Moreover, the great estates of which Ravenor Park was the centre knew at that time no other master than a lawyer of non-sporting proclivities, so the preserves were only looked after as a matter of form.
I was eight years old, and an unusually hot summer was at its height. It was past midday, and I had just come out from the house, with the intention of settling down for an afternoon’s reading in a shady corner of the orchard. I had reached the stack-yard gate when I stopped short, my hand upon the fastening.
A most unusual sound was floating across the meadows, through the breathless air. The church-bells of Rothland, the village on the other side of the wood, had suddenly burst out into a wild, clashing peal of joy.

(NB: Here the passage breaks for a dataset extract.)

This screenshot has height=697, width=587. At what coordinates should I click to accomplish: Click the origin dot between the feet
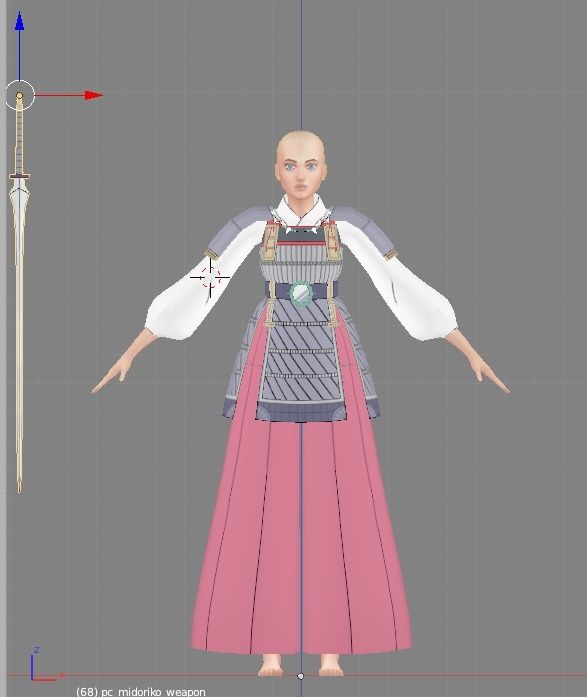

In a country district everybody knows everyone else’s business; and, child though I was, I knew that no marriage was taking place anywhere near.
I stood listening in wonderment, for I had never heard such a thing before; and, while I was lingering, the bells from Annerley, a village a little farther away, and the grand, mellow-sounding chimes from the chapel at Ravenor Castle, breaking the silence of many years, took up the peal, and the lazy summer day seemed all of a sudden to wake up into a state of unaccountable delight.
I ran back towards the house and met my mother standing in the cool stone porch. The men about the farm were all grouped together, wondering. No one had the least idea of what had happened.
And then Jim Harrison, the waggoner, who had just come in from the home meadow, called out quickly, pointing with his finger; and far away, along the white, dusty road, we could see the figure of a man on horseback riding towards us at a furious gallop.
“It be the master!” he cried, excitedly. “It be the master, for sure! There bean’t no mistaking Brown Bess’s gallop. Lord-a-mercy! how ’e be a-riding her!”
We all trooped out on to the road to meet my father, eager to hear the news. In a few moments he reached us, and brought Brown Bess to a standstill, bathed in sweat and dust, and quivering in every limb.
“Hurrah, lads!” he shouted, waving his whip above his head. “Hurrah! There never was such a bit o’ news as I’ve got for you! All Mellborough be gone crazy about it!”